§ Problem to solve
Report each line of the listing that carries the word "Given".

§ Available data
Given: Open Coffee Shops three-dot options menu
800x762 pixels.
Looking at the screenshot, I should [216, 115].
* * *
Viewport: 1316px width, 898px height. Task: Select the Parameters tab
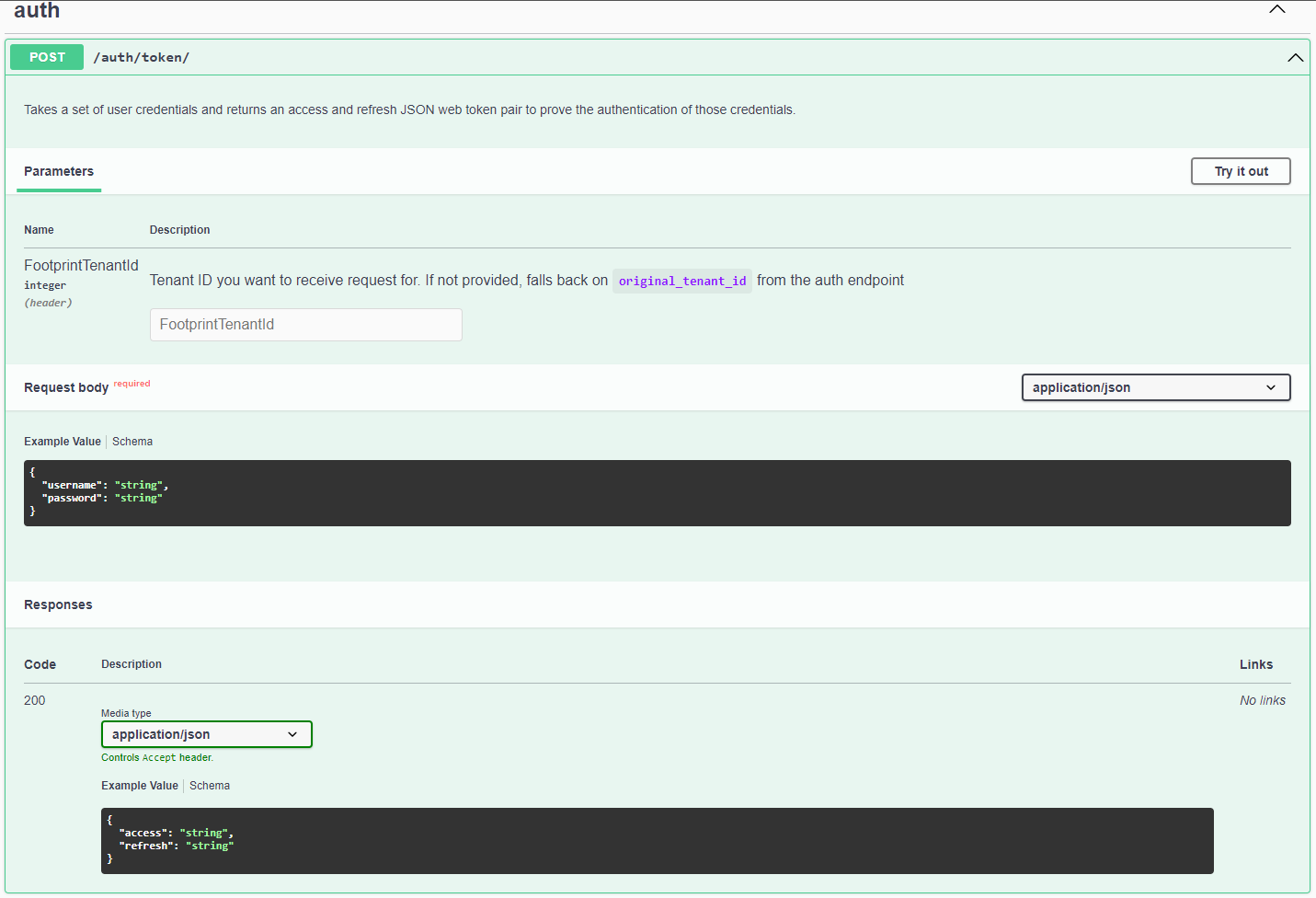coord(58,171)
---
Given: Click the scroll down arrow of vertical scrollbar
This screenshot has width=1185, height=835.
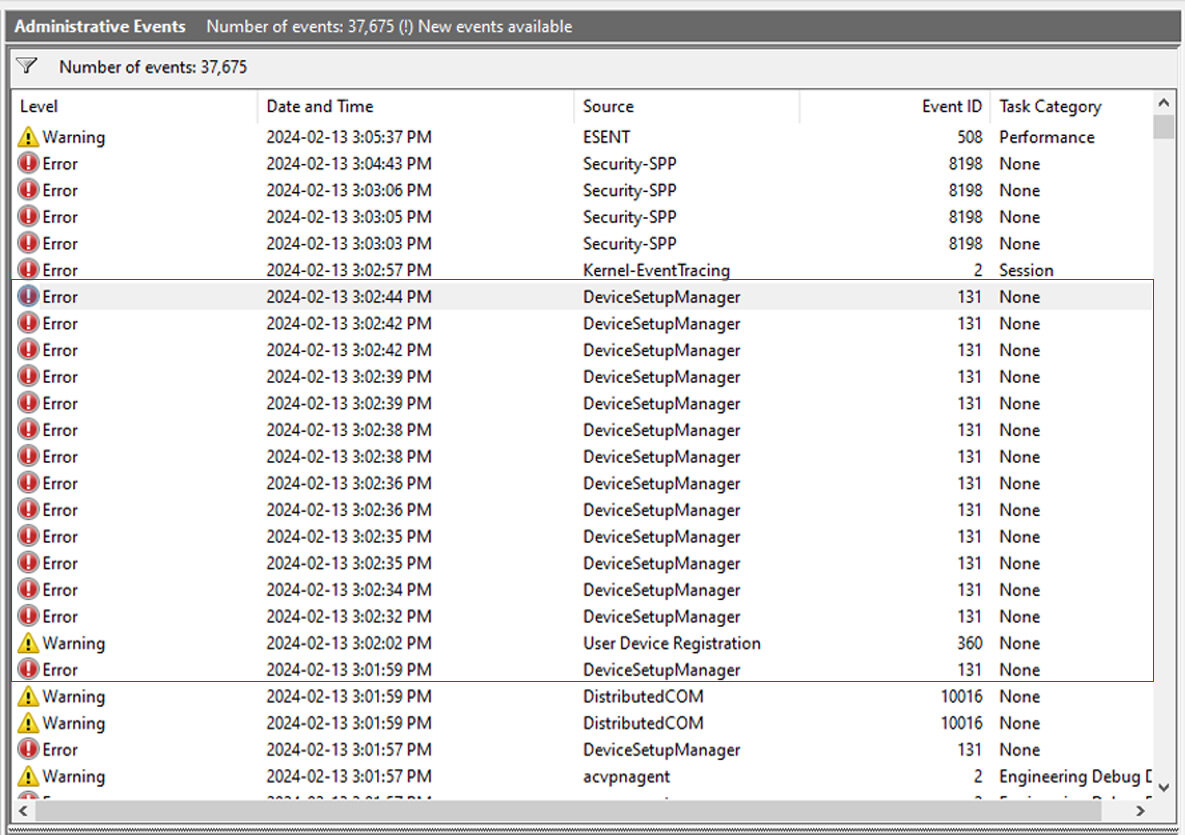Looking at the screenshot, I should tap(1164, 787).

§ Output for this task
Given: Open Coffee Shops three-dot options menu
Given: Click the scroll down arrow of vertical scrollbar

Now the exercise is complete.